# Spec V Loses Power



## Guest (Oct 23, 2002)

Can anyone enlighten me about a problem i have. I have a stock Spec-V and every once in a while my car will lose power. It doesn't happen every time I drive my car but is happens on a weekly basis. It feels as if the throttle isn't opening all the way, it seems as if there is not enough fuel or air entering the engine. The car doesn't stop but it loses about half of its horse power and it sounds like the car is working hard. When this happens it also has a few more electrical issues, the brake lights stay on even when off the brakes and the dash lights and parking lights stay on when I turn the car is turned off until I release the brake pedal. When I turn the car off and back on the problem is fixed. My local dealership can't duplicate the problem because it is a random occurance and no one has encountered this problem before. Please Help. Thanks


----------



## Mr SEntra (Oct 7, 2002)

Please explain in more detail your problem. It's kinda vague to me, sorry.


----------



## dangeruss (Dec 11, 2003)

taadow182 said:


> Can anyone enlighten me about a problem i have. I have a stock Spec-V and every once in a while my car will lose power. It doesn't happen every time I drive my car but is happens on a weekly basis. It feels as if the throttle isn't opening all the way, it seems as if there is not enough fuel or air entering the engine. The car doesn't stop but it loses about half of its horse power and it sounds like the car is working hard. When this happens it also has a few more electrical issues, the brake lights stay on even when off the brakes and the dash lights and parking lights stay on when I turn the car is turned off until I release the brake pedal. When I turn the car off and back on the problem is fixed. My local dealership can't duplicate the problem because it is a random occurance and no one has encountered this problem before. Please Help. Thanks



Could just be the knock sensors. Stock knock-sensors are very touchy and could be the reason why your feelin the loss in power but if it feels like your losin half, I'm not sure. Check out nissanperformancemag.com, they have more info on knock sensors. Not sure what to tell you about the electrical problem, never had that issue before.


----------



## chimmike (Oct 17, 2002)

I don't think so, not on a stock spec V, the KS wouldn't do that. I hope you're running 93 octane though.


----------



## germex (Jan 15, 2003)

Yeah, the Spec runs like crap on regular 87 octane. There are a lot of things that could cause power loss. Check your fuel pressure/pump/filter. Check your air intake to make sure it's clear. How many miles?/check spark plugs/wires. Check your ECU for codes. Check cat. and pre-cat for breakup and clogging in the exhaust. Have you had the recall done on your exhaust? OR, if still under warranty, take it to the dealer and let them figure it out.


----------



## caveman (Dec 20, 2003)

A stock Spec V will run great on 91 octain fuel. If you have a choice between 91,92, and 93 octain, save a few cents and get 91.
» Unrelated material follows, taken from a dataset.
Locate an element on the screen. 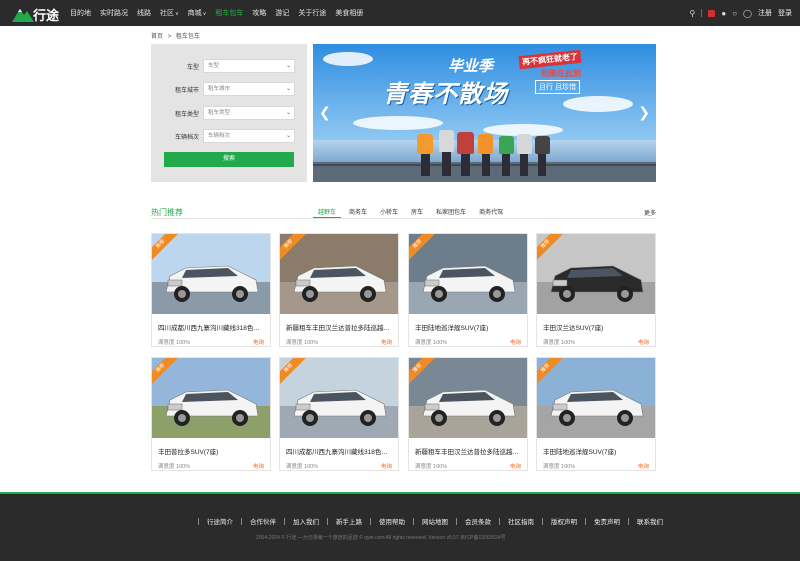 The height and width of the screenshot is (561, 800). more-link: 更多 is located at coordinates (650, 212).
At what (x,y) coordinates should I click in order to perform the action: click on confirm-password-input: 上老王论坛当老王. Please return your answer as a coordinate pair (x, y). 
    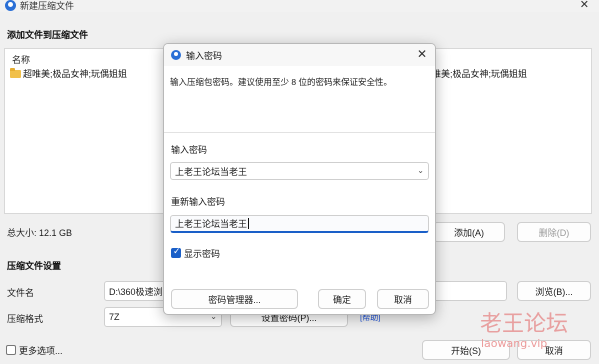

The car does run like crap on 87, but on long hyw trips I will fill up on 89 and I don't notice a power loss with that, but in stop and go traffic with a heavy foot, I run 92 or 93. I can't find 91 around here, or I would run that. It should be a tad cheaper. Sunoco and Speedway in some states sell 91 and 93. In other states, 91 is the highest you can get.

With gas prices on the rise, filling a na 4cyl with high octain sucks. I am always keeping a close eye on Speedway, Mijier, and Sams Club for the cheapest gas.


----------